Overall, I felt myself going back to reload save games I made to maximise the possibilities to achieve all endings and see all dialogue sequences to squeeze as much juice and content out of the game as much as I could and I enjoyed every minute of Aoishiro. Its setting, character progression, deep conversations and realism factor mixed with the blending of fantasy instantly hooked me. The only complaint I can give this game is that sometimes the dialogue drags on, I just wanted to see what would happen next, but I also felt the need to listen to every bit of talk so that I wouldn’t miss anthing important and interesting. The dinner time scenes are the best example of this, several minutes are spent describing the food the girls eat, and Momoko-Chan spends a long time explaining the dishes she cooked and the reason why she did. Other than this minor gripe, this is one of the most addicting, beautiful, loving, immersing game I’ve ever played, the writing is well-written, the game is presented appropriately and confidently, it’s clear what the game wants to be and sticks to it, this is a game that story-driver junkies will adore.

Aoishiro was finished on multiple endings, a few Normal, a couple of Happy and alot of Bad endings were uncovered in this playthrough, though shall not be named due to possible spoilerous information.
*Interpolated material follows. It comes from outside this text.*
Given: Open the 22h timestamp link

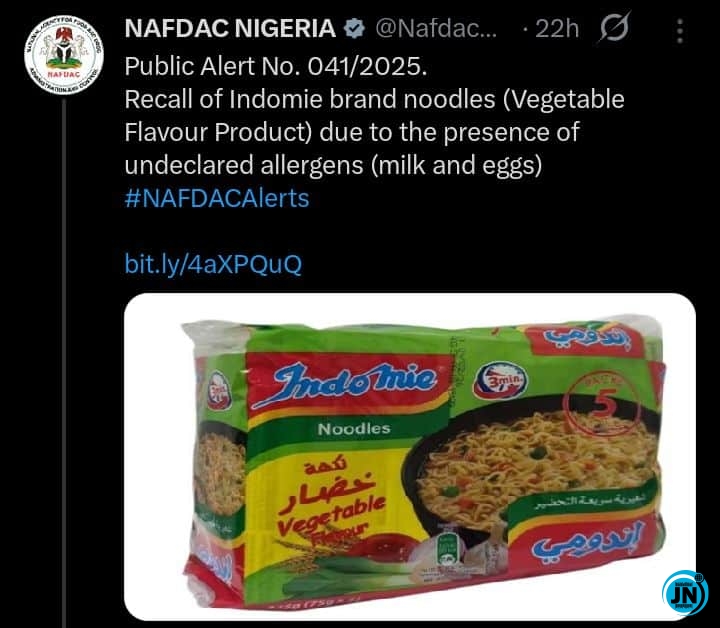Looking at the screenshot, I should (x=557, y=29).
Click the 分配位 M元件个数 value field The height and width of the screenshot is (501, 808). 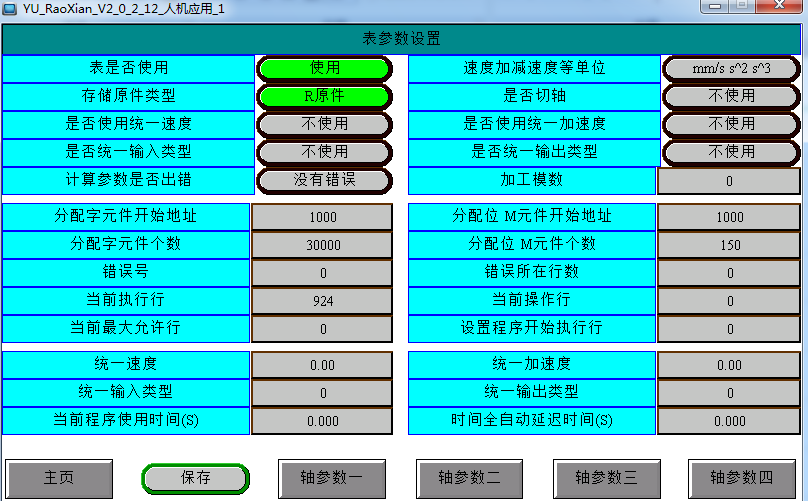tap(729, 245)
For those who regard score as an important factor to a review, Aoishiro receives a 10/10. Aoishiro is a unique visual novel with strong personalities to keep you hooked and with its fantasy element intertwining with the reality of the normal world; upkeeps the excitement level for things to come. Any fan of Japanese culture should check this title out, or if you’re looking to burn time with a well-presented story, and especially for those who enjoy J-style storytelling.